The value (or curse) of owning hedge funds will show during the next bear market. Not during a tiny 5% airpocket.
This image in the article was laugh out loud funny...http://assets.bwbx.io/images/ivXY_wbXfFQU/v1/-1x-1.jpg
Then it is unfortunate that you didn't understand it, John. "...But while hedge funds overall have outperformed the broader market this year, it comes after years of lagging far behind. In 2012-14, when the S&P 500 rose 13 percent, 29.6 percent, and 13.5 percent, respectively, the HFRX index was up only a few percentage points each year, if that. “August was a fair test, and many hedge funds had a tough time,” Simon Lack, author of The Hedge Fund Mirage, told the New York Times. They “failed to beat a 60/40 [stock and bond index] mix every single year since 2002, and they’re on track to repeat this year.” The California Public Employees’ Retirement System last year announced it was pulling its entire $4 billion out of hedge fund investments, arguing that they’re hard to understand and too expensive to justify the returns they provide. Expectations at that time ran high that other big pension funds and endowments would follow. The opposite happened."

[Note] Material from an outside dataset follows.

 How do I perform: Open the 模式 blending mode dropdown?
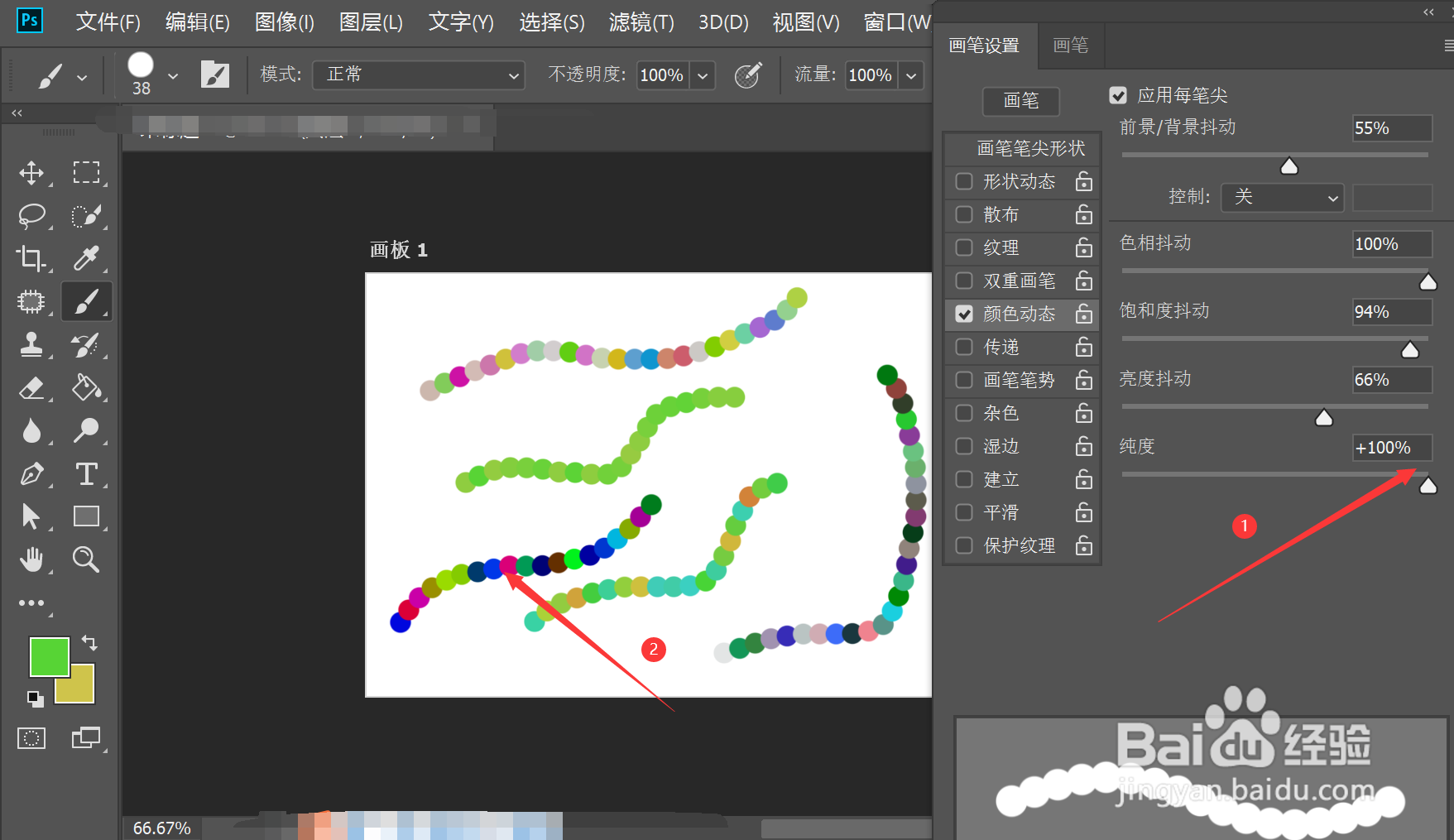pyautogui.click(x=418, y=74)
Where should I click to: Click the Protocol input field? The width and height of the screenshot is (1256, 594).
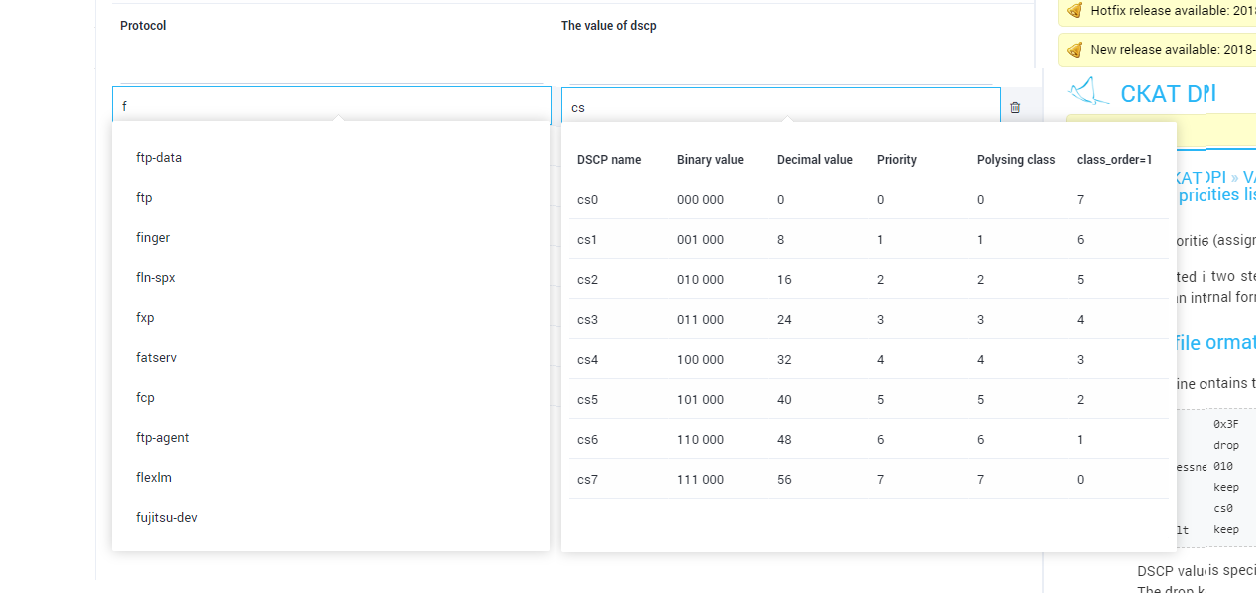pos(331,106)
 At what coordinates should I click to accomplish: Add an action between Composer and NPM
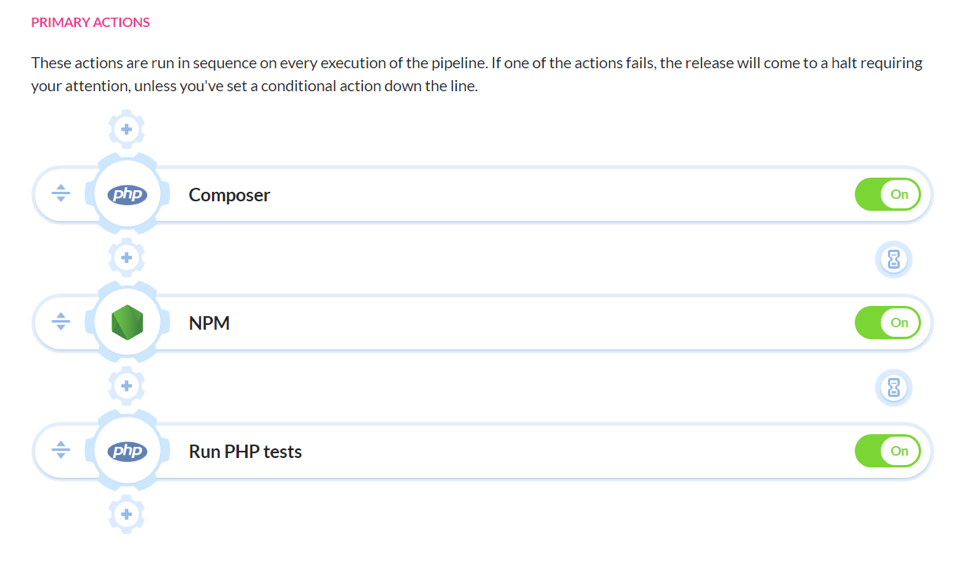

Gabfly, the timing of the article happens right after a market correction. There is nothing new in that article. The above quotes have been going on for years, nothing is new there. They always roll out these articles when the market sells off and tries to make a correlation when there is none. There was nothing new to report here.
Is this the "timing" part you're referring to? ...They failed to beat a 60/40 [stock and bond index] mix every single year since 2002, and they’re on track to repeat this year.